I’ve always been curious:  Why Excedrin?  Naturally, because I’m scarred by my youth, I’ve avoided the drug and have assumed a forced ignorance as to what it contained.  The other day, as I related mom’s charming dietary habits to a friend, he told me that Excedrin’s big hook is the caffeine.  An ah-ha moment that led me to the internet.

It’s not just a little bolt of caffeine hidden away – it’s 65 milligrams per tablet.  A Mountain Dew has 54 or so.  A cup of coffee hovers around 100.  So, let’s see, sixty pills times 65 milligrams…. Oh my god!  So mom was hopped up on almost four grams of caffeine a day.  According to the internet (my only friend) two grams is a potentially lethal dose.

Poor mom, eh?  There are many rumors surrounding her suicide in 1999.  One is that health issues led her down that path.  We’ll never know.  When mom killed herself, she cleaned her apartment of anything questionable.  No booze, no drugs (prescription or otherwise).  Important documents, wallet, ID, credit cards stacked up on the kitchen table with her purse.  It was a weird experience going into her place.  She and I hadn’t talked since I ran off to college, and the whole cleansed space was a bit overwhelming.  The planning of a suicide is worse than the death itself, I think.

I avoid pills at all costs.  Perhaps some of that is the ever-present Excedrin of my youth.  The bottles, today, look ominous and threatening to me.  I also spent five years sucking down a few dozen pills a day to control my nerve injury, and my now year-old miracle operation has freed me from those.  Those two elements – a little dash of childhood PTSD and a former reliance on medication – have put me in a position where my reaction to a headache is to just lie down and let it run the course.
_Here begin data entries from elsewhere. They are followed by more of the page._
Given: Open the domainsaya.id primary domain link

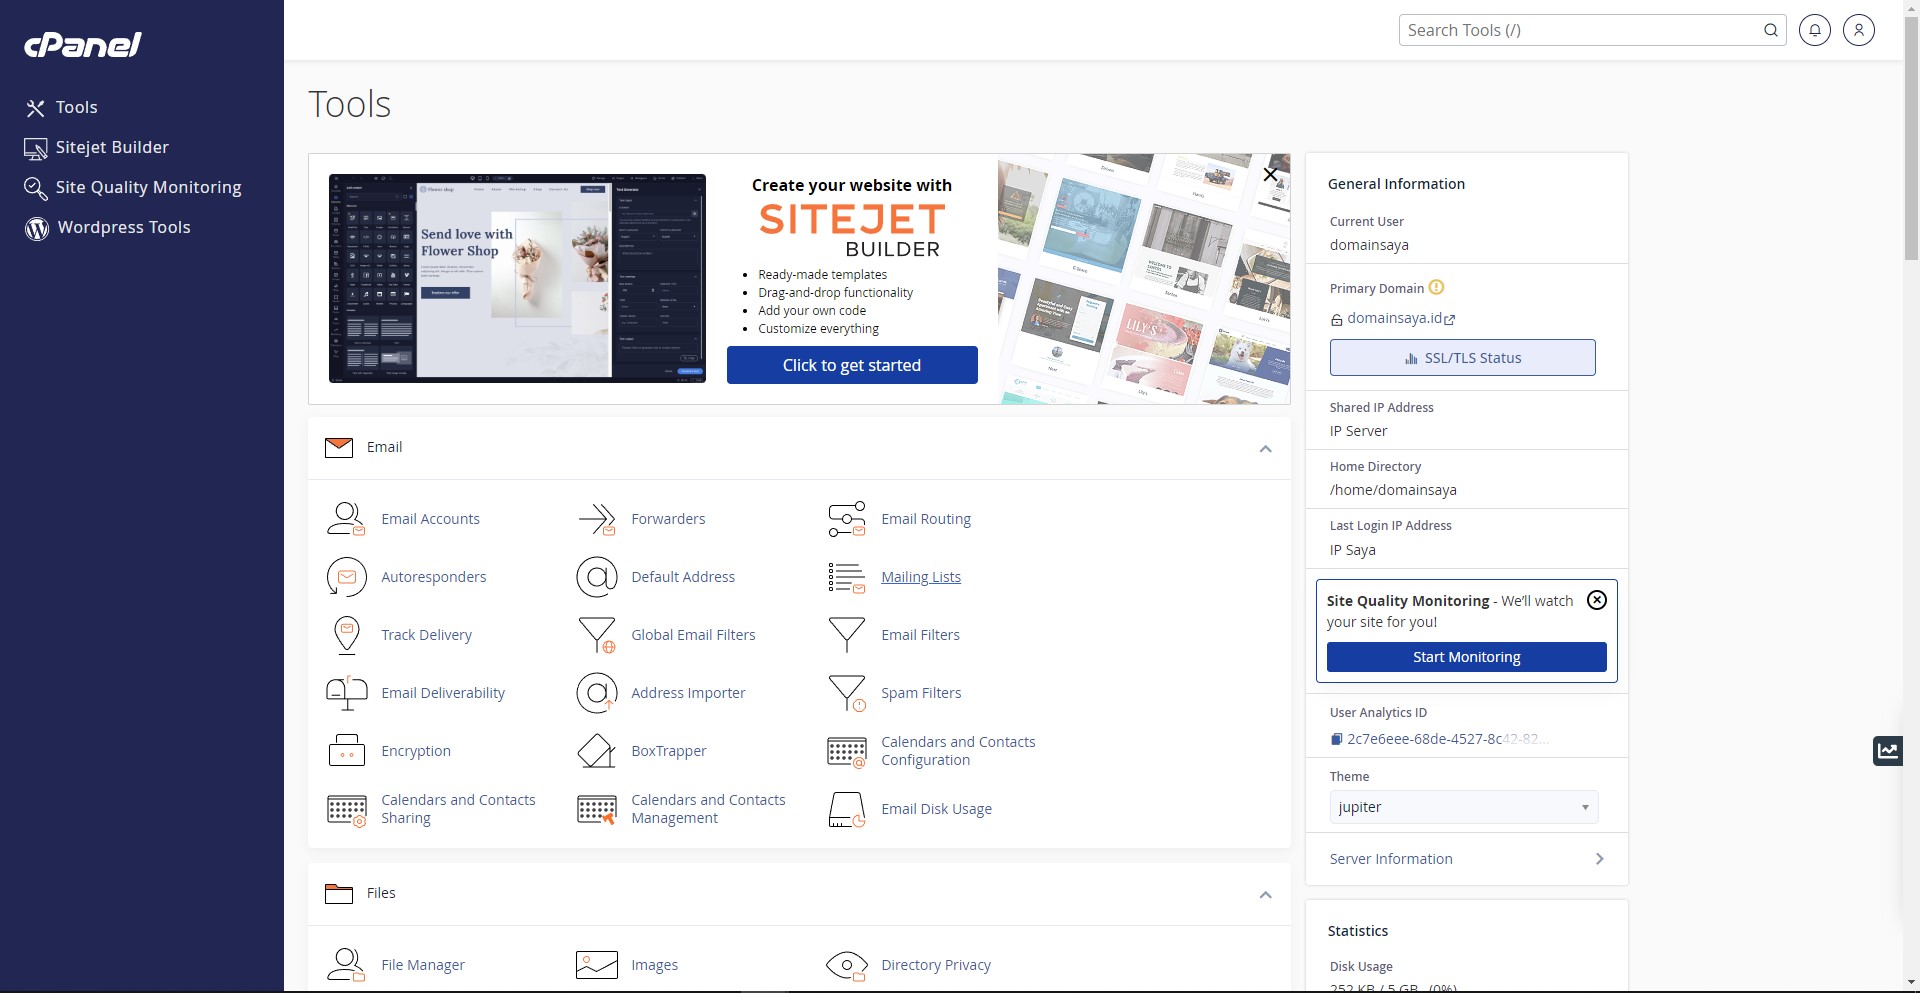Looking at the screenshot, I should click(1395, 318).
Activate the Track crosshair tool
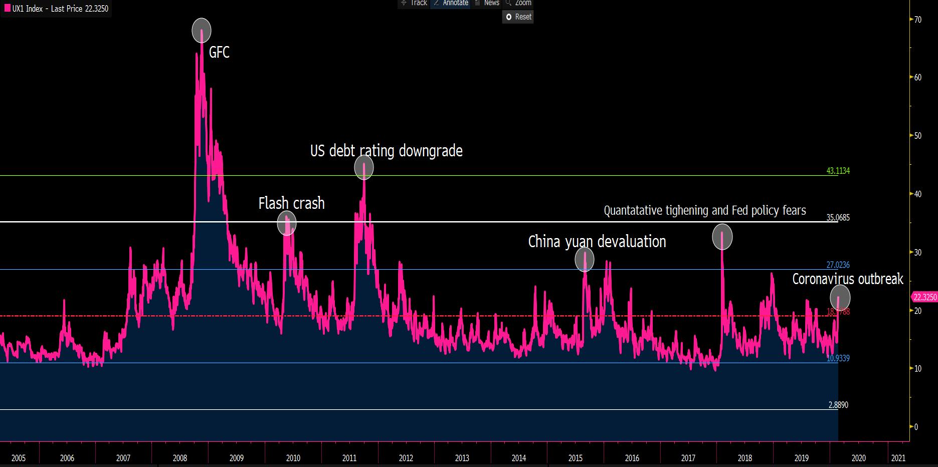 pyautogui.click(x=413, y=3)
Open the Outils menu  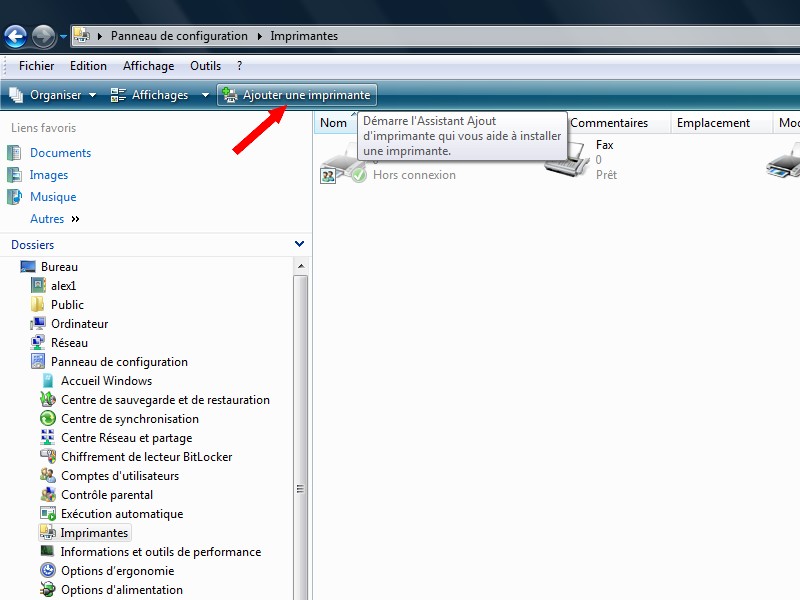coord(205,66)
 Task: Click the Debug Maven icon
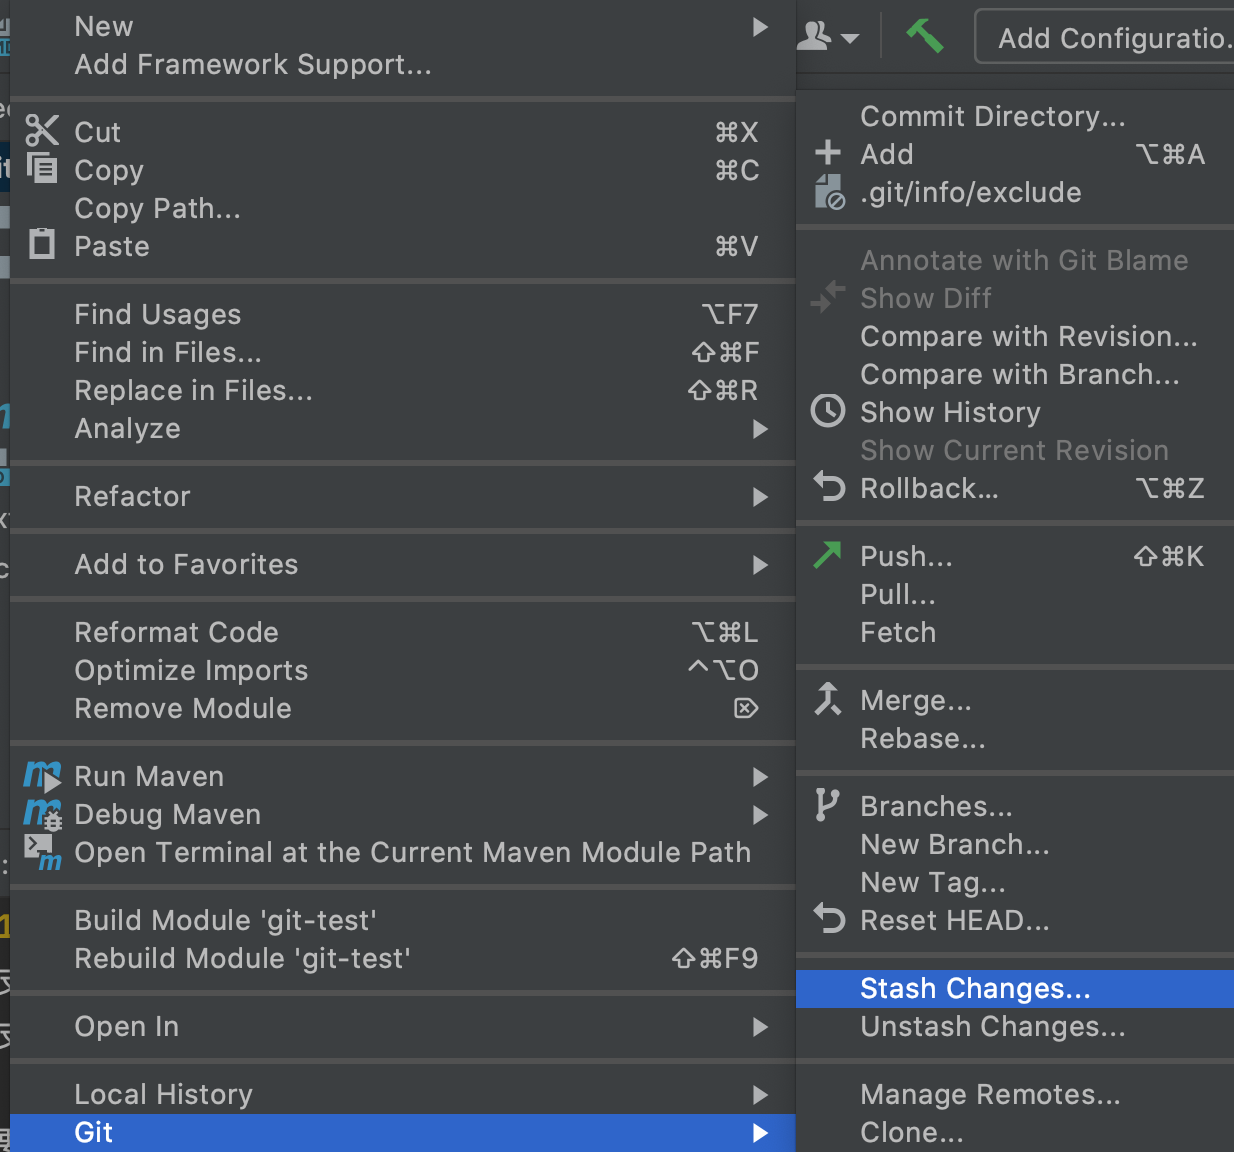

In March, I picked up a nasty flu.  My fever was topping 104, and I spent a day in bed, delirious.  I remember spending several hours during the day trying to remember the “four races” from Stargate, and getting stuck on the Asgard.  And becoming frustrated and angry in a sort of pseudo-dream state…unable to get up and even check the computer.  And how could I forget the Asgard?  And why was I thinking of Stargate in such an intimate way whilst on my deathbed?

My uncle woke me the next morning.  He knew I was sick and, when I dropped out of touch for 24 hours (which is not my way), he came over to check on me.  Or maybe take my stereo.  He found me wrapped up in blankets, sweating, muttering incoherently, and he took my temperature, which was at the 104 mark for the 30th straight hour.  Then he said, look, take a Tylenol.  And that broke the fever, cleared my head, and had me up in bed about 20 minutes later.  At which time I laughed and talked about the Asgard as if everything in Stargate was real.

It had crossed my mind to pop a Tylenol, but that neurotic dislike for pills convinced me to spend a day and a half in the grips of a brain boiling fever.  Now that’s dedication to a mental illness.  At least, when I drive my car into a tree and kill myself, I won’t be doing it with a ruined gut and bowels.  Nope, my bowels will be packed with 100% Real Brand(tm) Cheese and Pillsbury Cinnamon Buns.  Mmmm-Mmmm!